Re: [PATCH v2 3/3] x86/pti/64: Remove the SYSCALL64 entry trampoline

From: Andy Lutomirski
Date: Sat Sep 08 2018 - 00:36:22 EST


On Fri, Sep 7, 2018 at 9:40 AM, Josh Poimboeuf <jpoimboe@xxxxxxxxxx> wrote:
> On Mon, Sep 03, 2018 at 03:59:44PM -0700, Andy Lutomirski wrote:
>> The SYSCALL64 trampoline has a couple of nice properties:
>>
>> - The usual sequence of SWAPGS followed by two GS-relative accesses to
>> set up RSP is somewhat slow because the GS-relative accesses need
>> to wait for SWAPGS to finish. The trampoline approach allows
>> RIP-relative accesses to set up RSP, which avoids the stall.
>>
>> - The trampoline avoids any percpu access before CR3 is set up,
>> which means that no percpu memory needs to be mapped in the user
>> page tables.
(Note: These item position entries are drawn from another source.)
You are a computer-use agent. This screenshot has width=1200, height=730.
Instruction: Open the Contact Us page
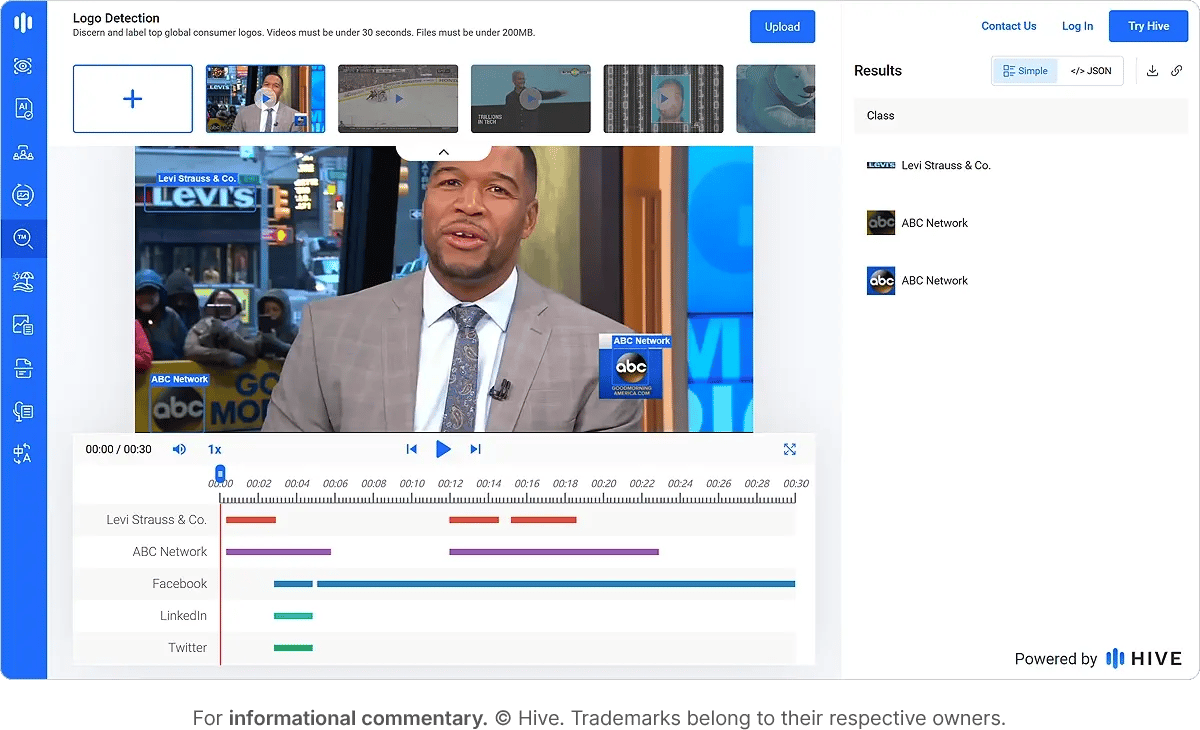[1009, 26]
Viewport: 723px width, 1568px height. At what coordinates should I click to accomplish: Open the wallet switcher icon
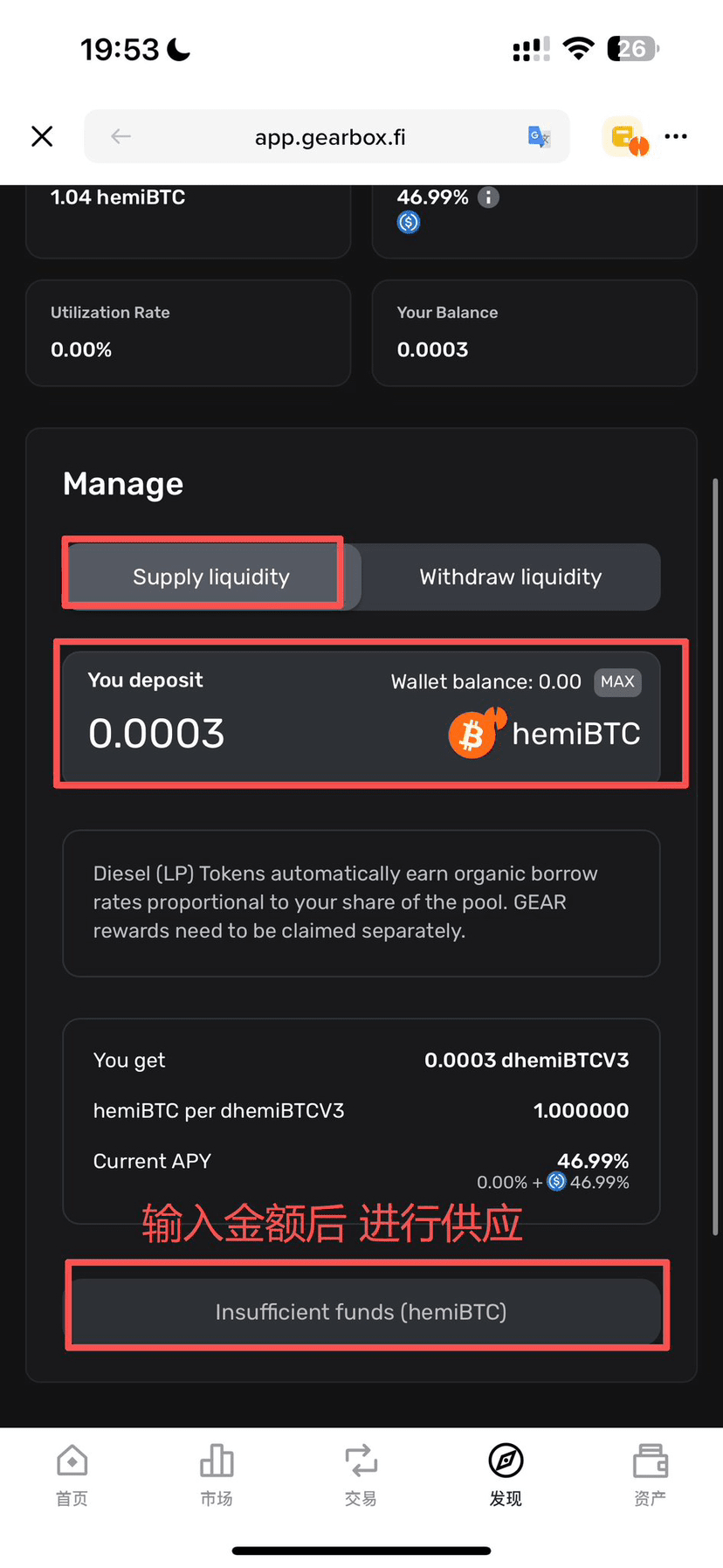click(x=625, y=137)
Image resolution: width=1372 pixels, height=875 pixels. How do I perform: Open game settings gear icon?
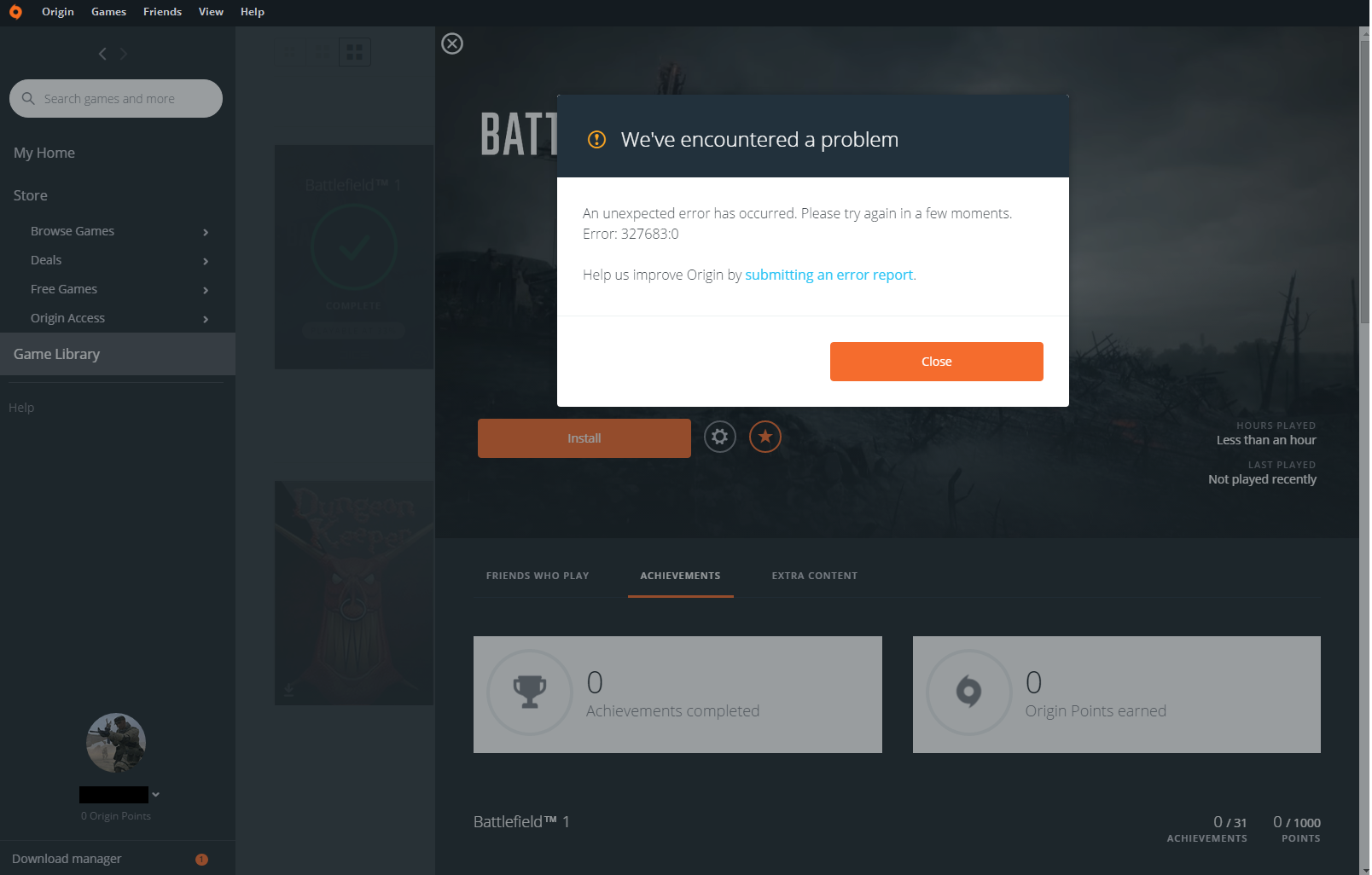coord(719,438)
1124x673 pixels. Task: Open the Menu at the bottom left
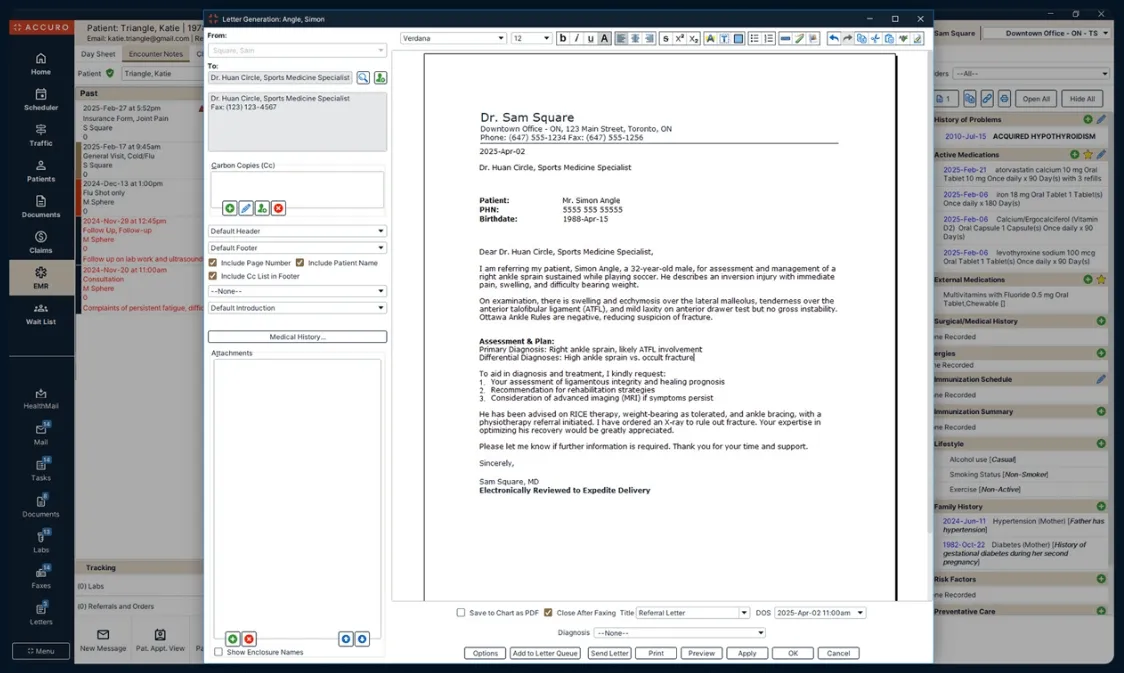coord(40,650)
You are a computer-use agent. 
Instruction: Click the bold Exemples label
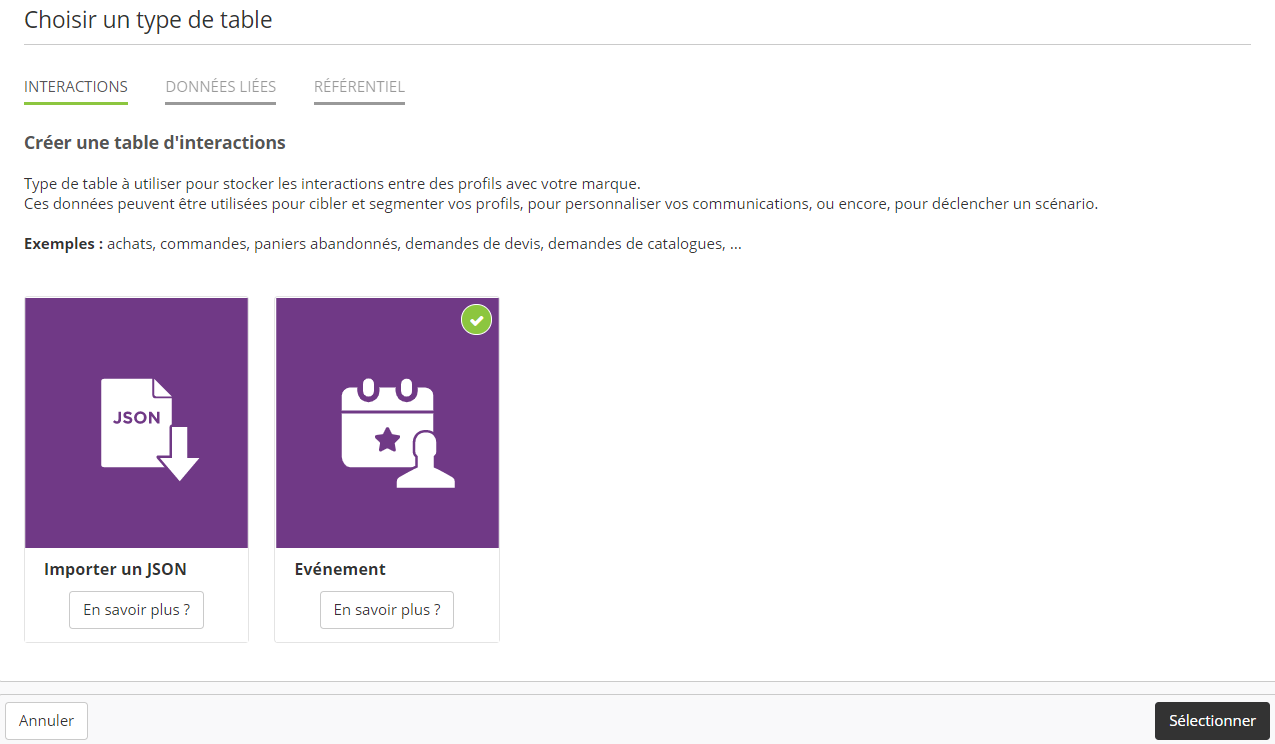click(x=63, y=244)
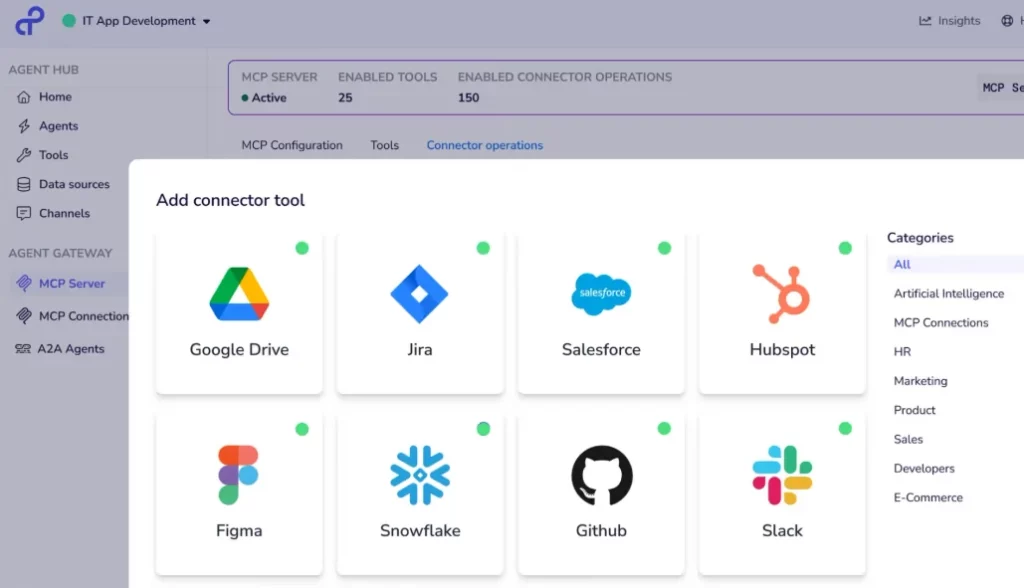
Task: Click the Data sources sidebar icon
Action: (22, 184)

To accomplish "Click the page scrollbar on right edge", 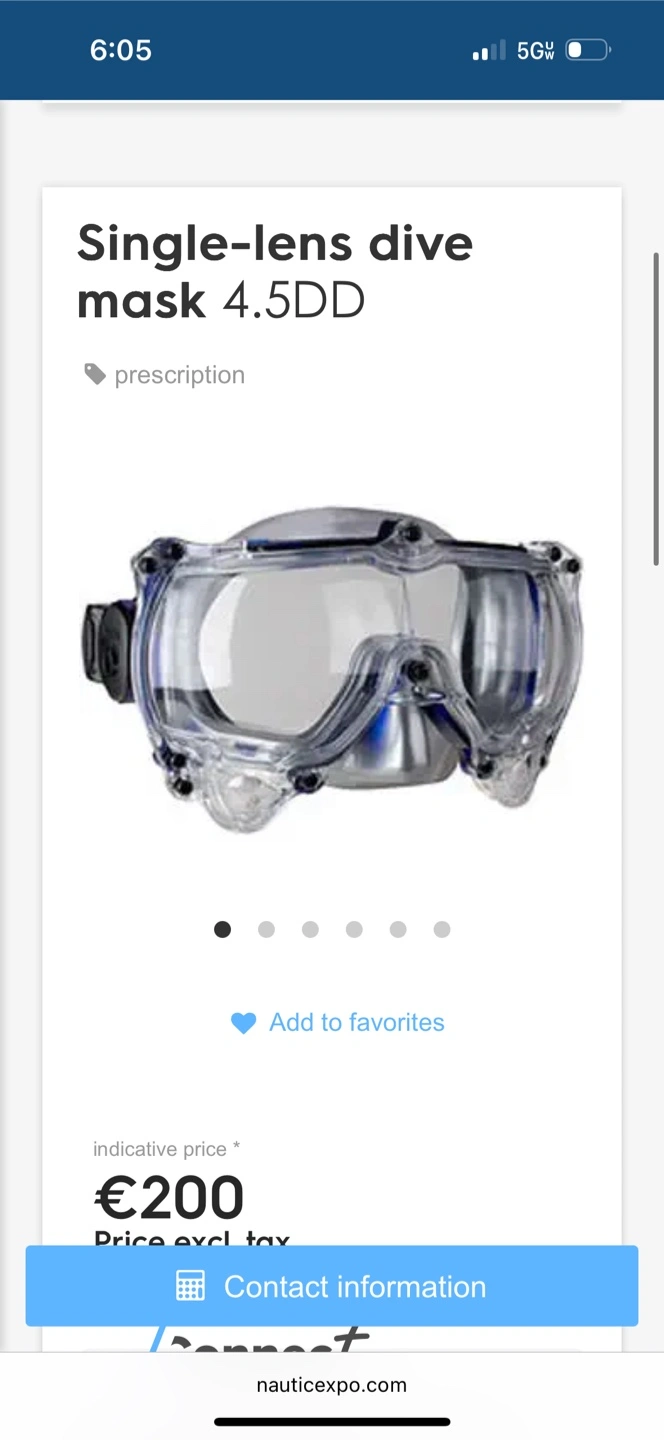I will (x=656, y=408).
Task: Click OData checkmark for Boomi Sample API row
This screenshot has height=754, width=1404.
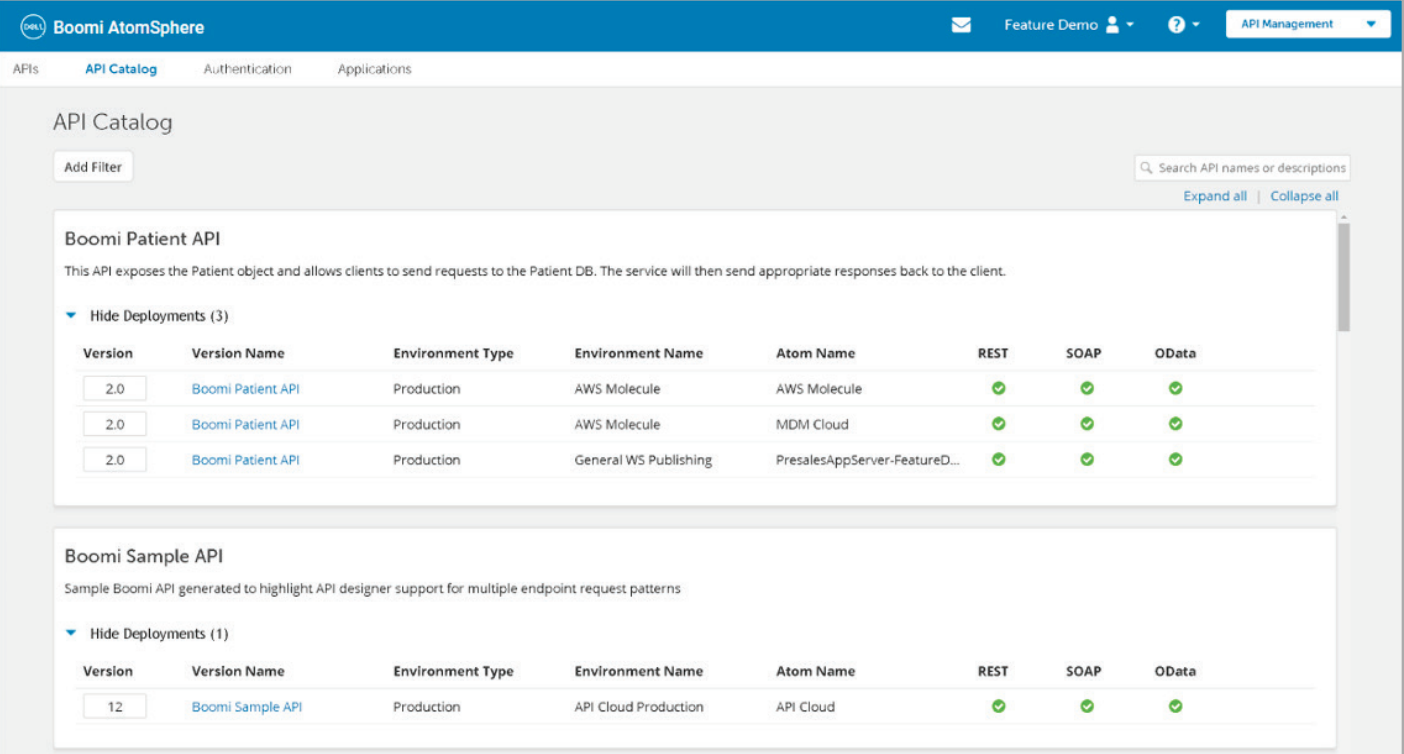Action: [x=1176, y=706]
This prevents using Meltdown to read any percpu memory
>> outside the cpu_entry_area and prevents using timing leaks
>> to directly locate the percpu areas.
>>
>> The downsides of using a trampoline may outweigh the upsides, however.
>> It adds an extra non-contiguous I$ cache line to system calls, and it
>> forces an indirect jump to transfer control back to the normal kernel
>> text after CR3 is set up. The latter is because x86 lacks a 64-bit
>> direct jump instruction that could jump from the trampoline to the entry
>> text. With retpolines enabled, the indirect jump is extremely slow.
>>
>> This patch changes the code to map the percpu TSS into the user page
>> tables to allow the non-trampoline SYSCALL64 path to work under PTI.
>> This does not add a new direct information leak, since the TSS is
>> readable by Meltdown from the cpu_entry_area alias regardless. It
>> does allow a timing attack to locate the percpu area, but KASLR is
>> more or less a lost cause against local attack on CPUs vulnerable to
>> Meltdown regardless. As far as I'm concerned, on current hardware,
>> KASLR is only useful to mitigate remote attacks that try to attack
>> the kernel without first gaining RCE against a vulnerable user
>> process.
>>
>> On Skylake, with CONFIG_RETPOLINE=y and KPTI on, this reduces
>> syscall overhead from ~237ns to ~228ns.
>>
>> There is a possible alternative approach: we could instead move the
>> trampoline within 2G of the entry text and make a separate copy for
>> each CPU. Then we could use a direct jump to rejoin the normal
>> entry path.
>>
>> Signed-off-by: Andy Lutomirski <luto@xxxxxxxxxx>
>
> The following commit should also be reverted:
>
> 4d99e4136580 ("perf machine: Workaround missing maps for x86 PTI entry trampolines")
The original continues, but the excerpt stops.